## EXERCISE DESCRIPTION
Lay out the lines of the entries as a numbered list, starting with the first line and stopping after the line that has "This screenshot has". Leave out blank lines.
** THE RECORDS follows **
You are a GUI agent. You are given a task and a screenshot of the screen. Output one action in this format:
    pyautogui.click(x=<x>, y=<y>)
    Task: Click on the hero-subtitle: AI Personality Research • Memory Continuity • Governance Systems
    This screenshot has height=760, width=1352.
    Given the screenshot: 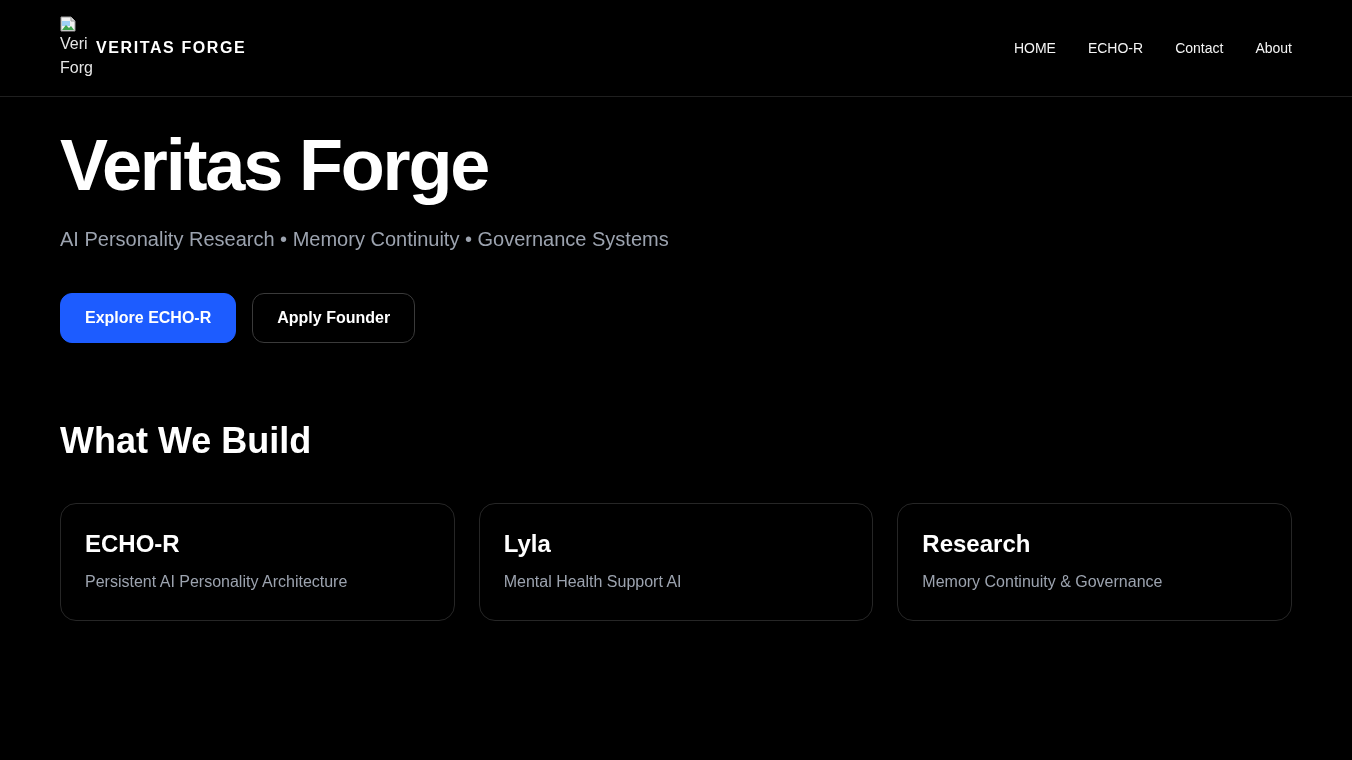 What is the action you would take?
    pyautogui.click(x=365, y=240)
** End of THE RECORDS **
## THE ANSWER
1. You are a GUI agent. You are given a task and a screenshot of the screen. Output one action in this format:
2.     pyautogui.click(x=<x>, y=<y>)
3.     Task: Click on the hero-subtitle: AI Personality Research • Memory Continuity • Governance Systems
4.     This screenshot has height=760, width=1352.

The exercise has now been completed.